:: Work instructions ::
Each line of the records that holds the word "Follow" should be copied out.

:: Given records ::
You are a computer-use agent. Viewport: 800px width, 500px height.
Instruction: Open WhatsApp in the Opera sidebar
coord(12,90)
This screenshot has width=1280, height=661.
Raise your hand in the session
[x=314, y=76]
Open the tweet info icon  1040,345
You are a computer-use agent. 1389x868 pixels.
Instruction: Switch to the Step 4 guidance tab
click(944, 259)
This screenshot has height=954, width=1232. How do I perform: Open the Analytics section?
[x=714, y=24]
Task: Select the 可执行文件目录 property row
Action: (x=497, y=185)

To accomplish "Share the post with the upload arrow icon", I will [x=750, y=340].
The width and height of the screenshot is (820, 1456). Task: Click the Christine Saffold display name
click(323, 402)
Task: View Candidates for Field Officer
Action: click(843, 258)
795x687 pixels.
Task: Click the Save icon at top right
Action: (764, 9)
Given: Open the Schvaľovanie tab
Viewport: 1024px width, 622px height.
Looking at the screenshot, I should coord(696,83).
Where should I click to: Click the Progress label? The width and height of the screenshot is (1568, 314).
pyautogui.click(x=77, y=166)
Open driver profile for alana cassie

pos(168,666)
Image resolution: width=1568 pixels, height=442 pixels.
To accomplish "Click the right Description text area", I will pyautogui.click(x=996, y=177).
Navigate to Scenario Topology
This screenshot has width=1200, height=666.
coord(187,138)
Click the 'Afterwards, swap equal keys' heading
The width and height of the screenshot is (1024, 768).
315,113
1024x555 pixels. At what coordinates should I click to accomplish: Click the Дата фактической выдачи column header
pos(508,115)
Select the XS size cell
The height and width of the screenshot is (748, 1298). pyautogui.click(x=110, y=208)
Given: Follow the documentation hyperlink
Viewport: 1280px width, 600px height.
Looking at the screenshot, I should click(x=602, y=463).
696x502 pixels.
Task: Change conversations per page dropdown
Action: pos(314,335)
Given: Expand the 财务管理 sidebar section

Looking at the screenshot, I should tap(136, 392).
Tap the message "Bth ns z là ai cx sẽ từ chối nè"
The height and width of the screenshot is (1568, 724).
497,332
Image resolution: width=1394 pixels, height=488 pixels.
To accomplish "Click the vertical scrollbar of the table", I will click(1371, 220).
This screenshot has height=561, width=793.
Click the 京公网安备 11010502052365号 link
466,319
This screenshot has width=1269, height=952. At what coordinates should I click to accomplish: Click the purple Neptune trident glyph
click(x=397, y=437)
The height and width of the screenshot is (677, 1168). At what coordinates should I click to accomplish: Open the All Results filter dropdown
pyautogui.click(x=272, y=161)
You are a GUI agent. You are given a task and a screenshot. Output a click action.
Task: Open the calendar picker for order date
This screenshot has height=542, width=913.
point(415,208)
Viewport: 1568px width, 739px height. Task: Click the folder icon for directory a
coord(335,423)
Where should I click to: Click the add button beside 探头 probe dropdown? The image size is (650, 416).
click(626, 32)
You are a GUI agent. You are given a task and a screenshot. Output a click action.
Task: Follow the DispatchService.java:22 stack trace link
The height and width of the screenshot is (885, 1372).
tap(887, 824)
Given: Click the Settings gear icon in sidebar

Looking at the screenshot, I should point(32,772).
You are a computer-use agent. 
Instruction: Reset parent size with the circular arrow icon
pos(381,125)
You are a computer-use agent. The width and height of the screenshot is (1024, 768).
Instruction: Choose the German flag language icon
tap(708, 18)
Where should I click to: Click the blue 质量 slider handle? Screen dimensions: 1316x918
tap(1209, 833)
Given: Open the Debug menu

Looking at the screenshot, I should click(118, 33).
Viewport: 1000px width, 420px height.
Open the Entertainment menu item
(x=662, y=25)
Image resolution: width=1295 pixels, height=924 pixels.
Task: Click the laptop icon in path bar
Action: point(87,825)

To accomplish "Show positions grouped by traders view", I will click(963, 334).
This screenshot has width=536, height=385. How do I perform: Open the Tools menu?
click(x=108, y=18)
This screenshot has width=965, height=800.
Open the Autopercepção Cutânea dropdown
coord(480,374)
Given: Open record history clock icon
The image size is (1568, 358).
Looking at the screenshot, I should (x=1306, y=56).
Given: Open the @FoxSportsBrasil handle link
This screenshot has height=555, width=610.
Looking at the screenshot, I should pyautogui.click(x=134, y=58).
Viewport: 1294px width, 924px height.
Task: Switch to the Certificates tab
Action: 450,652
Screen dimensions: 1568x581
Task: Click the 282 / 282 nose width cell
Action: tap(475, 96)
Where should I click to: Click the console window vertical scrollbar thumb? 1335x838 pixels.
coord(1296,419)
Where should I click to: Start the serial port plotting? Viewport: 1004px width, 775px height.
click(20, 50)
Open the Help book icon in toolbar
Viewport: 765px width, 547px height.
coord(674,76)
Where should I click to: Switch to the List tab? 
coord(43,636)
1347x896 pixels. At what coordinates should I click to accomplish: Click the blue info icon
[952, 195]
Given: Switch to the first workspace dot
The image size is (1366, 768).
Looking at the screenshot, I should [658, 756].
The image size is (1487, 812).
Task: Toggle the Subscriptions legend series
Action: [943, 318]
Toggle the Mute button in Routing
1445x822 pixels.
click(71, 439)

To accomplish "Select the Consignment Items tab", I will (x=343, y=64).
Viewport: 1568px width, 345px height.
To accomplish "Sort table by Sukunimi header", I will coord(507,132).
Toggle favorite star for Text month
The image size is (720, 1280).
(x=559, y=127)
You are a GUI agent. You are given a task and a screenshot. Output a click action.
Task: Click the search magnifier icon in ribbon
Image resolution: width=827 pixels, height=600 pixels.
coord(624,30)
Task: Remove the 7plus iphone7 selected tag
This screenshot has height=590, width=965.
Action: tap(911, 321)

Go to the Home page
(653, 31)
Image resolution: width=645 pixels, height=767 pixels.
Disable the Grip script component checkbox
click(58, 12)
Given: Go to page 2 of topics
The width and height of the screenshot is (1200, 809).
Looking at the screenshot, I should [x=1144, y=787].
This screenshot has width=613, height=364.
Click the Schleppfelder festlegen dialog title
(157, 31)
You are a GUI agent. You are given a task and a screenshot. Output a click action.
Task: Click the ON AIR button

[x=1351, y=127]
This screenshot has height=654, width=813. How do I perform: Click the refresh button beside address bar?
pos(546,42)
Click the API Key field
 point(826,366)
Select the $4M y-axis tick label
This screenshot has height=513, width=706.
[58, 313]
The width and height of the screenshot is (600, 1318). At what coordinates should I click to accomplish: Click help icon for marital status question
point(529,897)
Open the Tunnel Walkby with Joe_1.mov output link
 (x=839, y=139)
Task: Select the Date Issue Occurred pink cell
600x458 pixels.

:: Answer ::
Given: Follow the documentation hyperlink
Task: Follow the DispatchService.java:22 stack trace link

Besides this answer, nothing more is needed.